If you plan to do a mountain-biking trip of more than a day or two, it may be a good idea to bring your own bicycle from home. Your bicycle can be carried as part of your baggage allowance on international flights. You are required to deflate the tyres, turn the handlebars parallel with the frame and remove the pedals. Passage through Nepali customs is quite simple once you reassure airport officers that it is ‘your’ bicycle and it will also be returning with you, though this requirement is never enforced. On most domestic flights, if you pack your bicycle correctly, removing wheels and pedals, it is possible to load it in the cargo hold. Check with the airline first. Local buses are useful if you wish to avoid some of the routes that carry heavy traffic. You can place your bicycle on the roof for an additional charge (Rs 50 to Rs 100 depending on the length of the journey and the bus company). Keep in mind that more baggage is likely to be loaded on top once you’re inside. A lock and chain is a wise investment.
Nepali roads carry a vast array of vehicles: buses, motorcycles, cars, trucks, tractors, holy cows, wheelbarrows, dogs, wandering children and chickens, all moving at different speeds and in different directions. Traffic generally travels on the left-hand side, though it’s not uncommon to find a vehicle approaching you head-on. In practice, smaller vehicles give way to larger ones, and bicycles are definitely at the bottom of the heap. A few intrepid mountain bikers have taken bicycles into trekking areas such as the Annapurna Circuit and, more recently, the Mansalu Circuit, hoping to find great riding, but you have to be prepared to carry your bicycle for at least 30% of the time. In addition, there are always trekkers, porters and local people clogging up the trails. Sagarmatha National Park doesn’t allow mountain bikes.

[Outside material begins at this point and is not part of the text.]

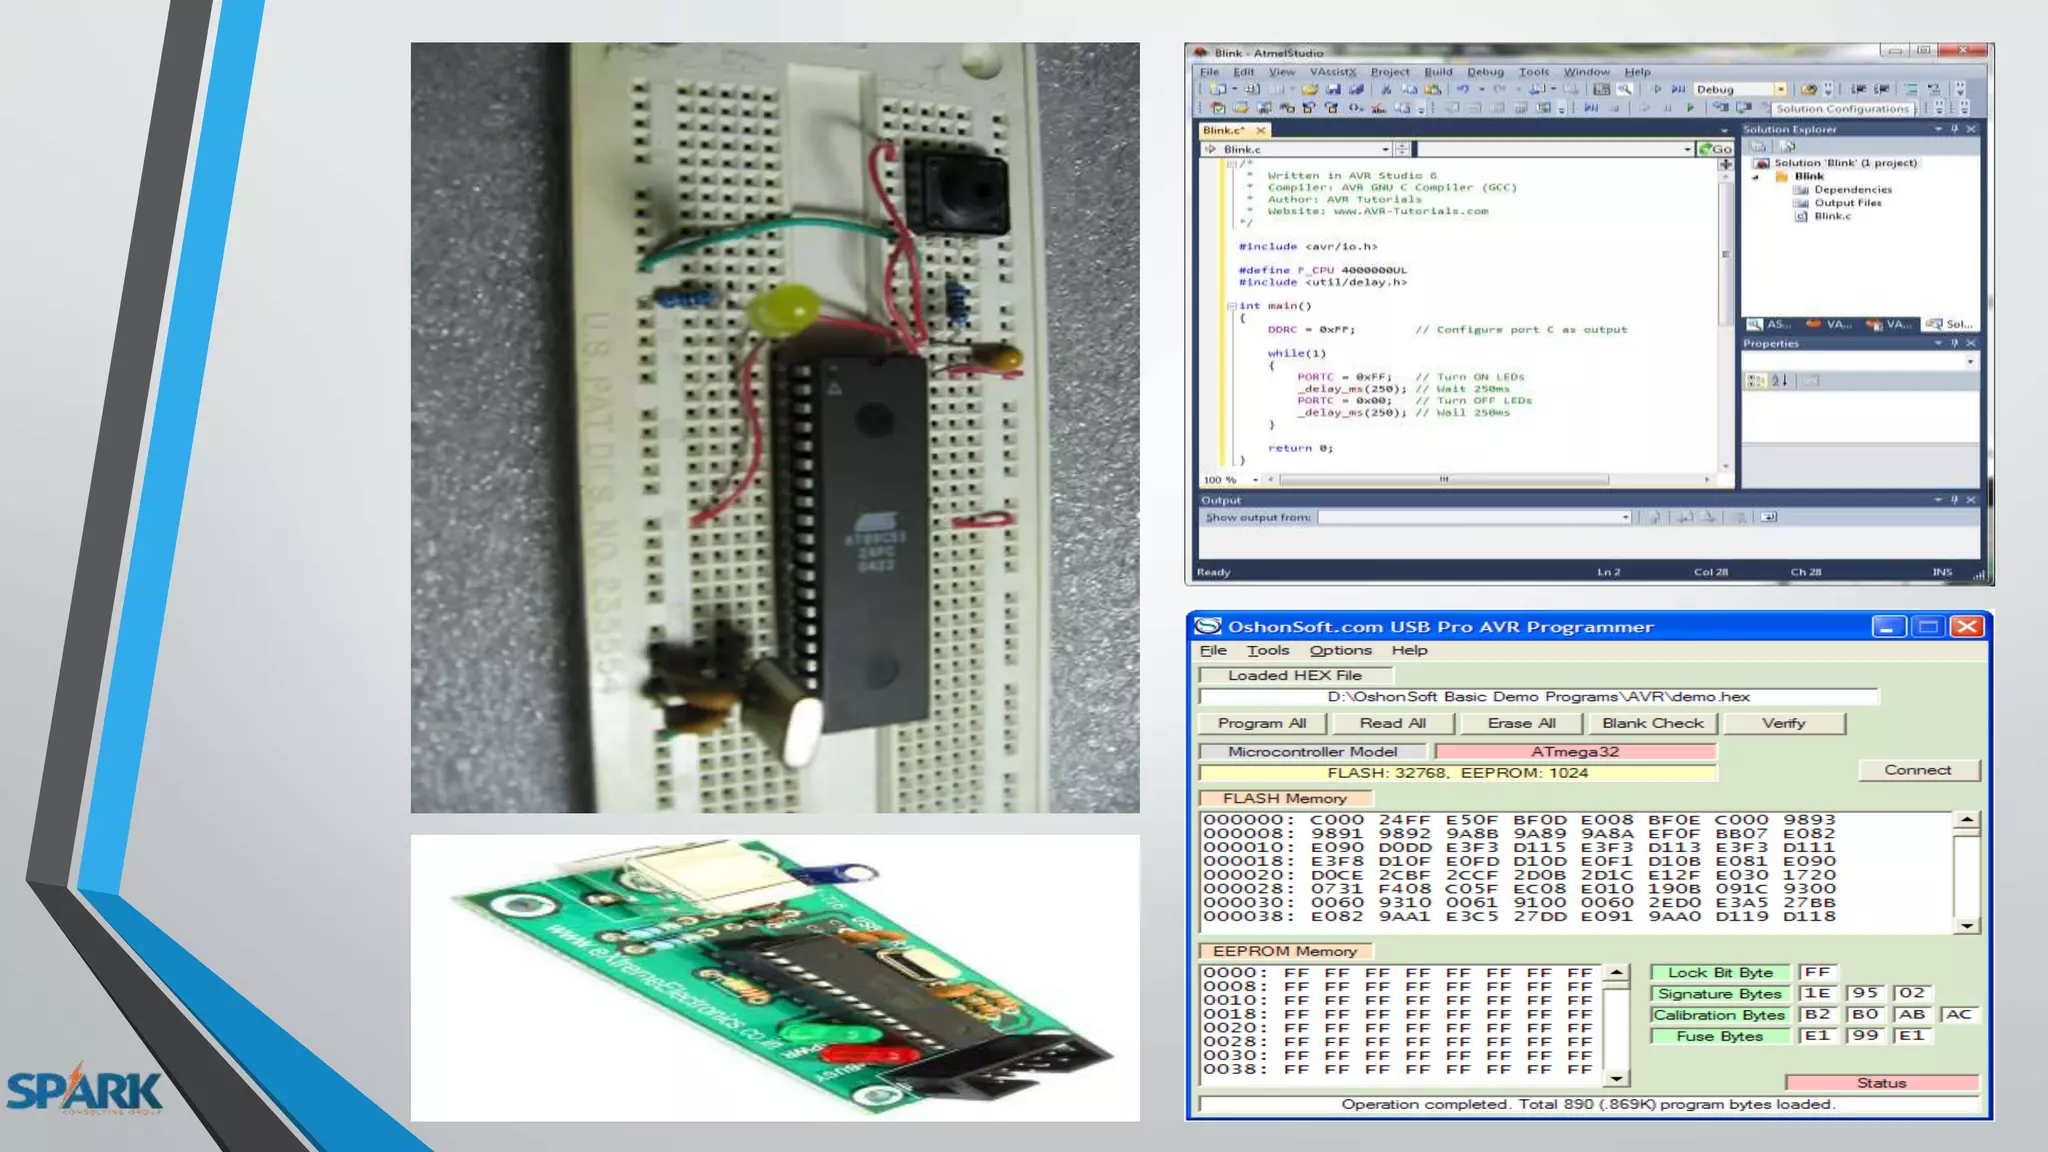
Task: Open the Options menu in AVR Programmer
Action: tap(1340, 650)
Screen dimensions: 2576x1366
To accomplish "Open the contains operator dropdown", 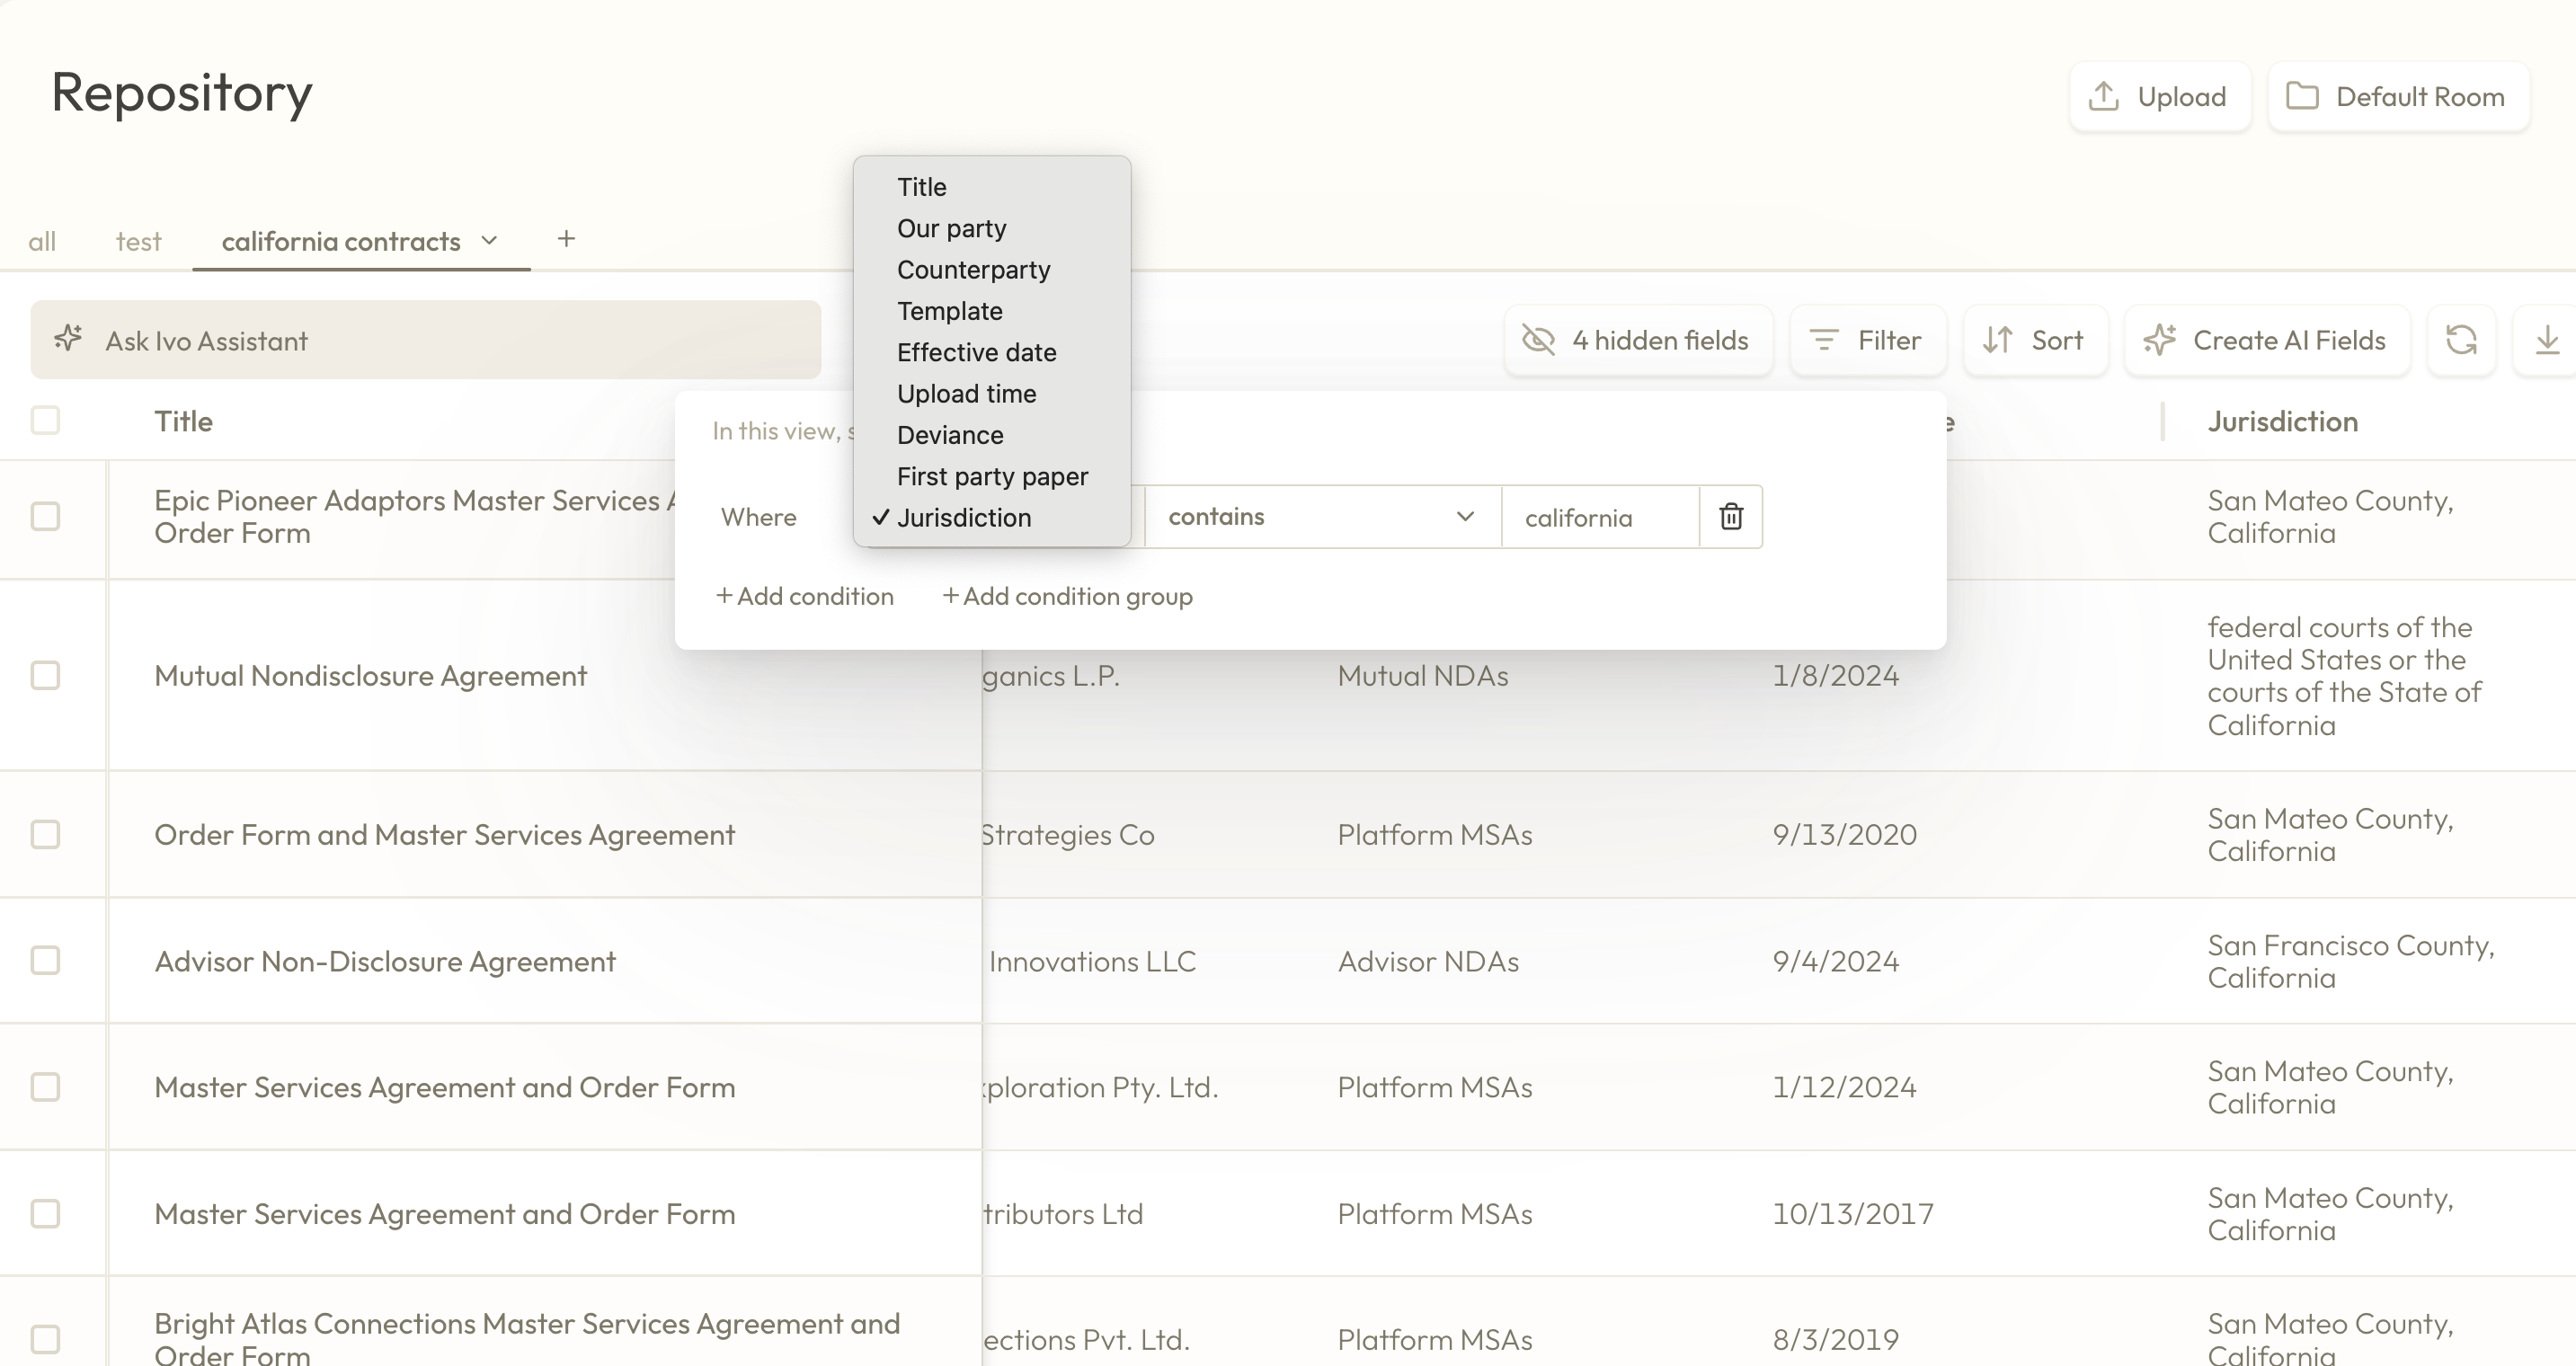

Courtesy and care on the trails should be a high priority when cycling.
Tight-fitting lycra bicycle clothing might be functional, but it's a shock to locals, who maintain a very modest approach to dressing. Such clothing is embarrassing and also offensive to Nepalis. A simple way to overcome this is by wearing a pair of comfortable shorts and a T-shirt over your bicycle gear. This is especially applicable to female cyclists, as women in Nepal generally dress conservatively.
Trails are often filled with locals going about their daily work. A small bell attached to your handlebars and used as a warning of your approach, reducing your speed, and a friendly call or two of ‘cycle ioh!’ (cycle coming!) go a long way in keeping everyone on the trails happy and safe. Children love the novelty of the bicycles, the fancy helmets, the colours and the strange clothing, and will come running from all directions to greet you. They also love to grab hold of the back of your bicycle and run with you. You need to maintain a watchful eye so no one gets hurt.
When you book biking tour with us, we will supply you the high quality international brands like Cube, Trek or Giant hardtail, helmet, lock and basic repair kit. If you bring your own bicycle, it is essential to bring tools and spare parts, as these are largely unavailable outside of Kathmandu. Established mountain-bike tour operators have mechanics, workshops and a full range of bicycle tools at their offices in Kathmandu.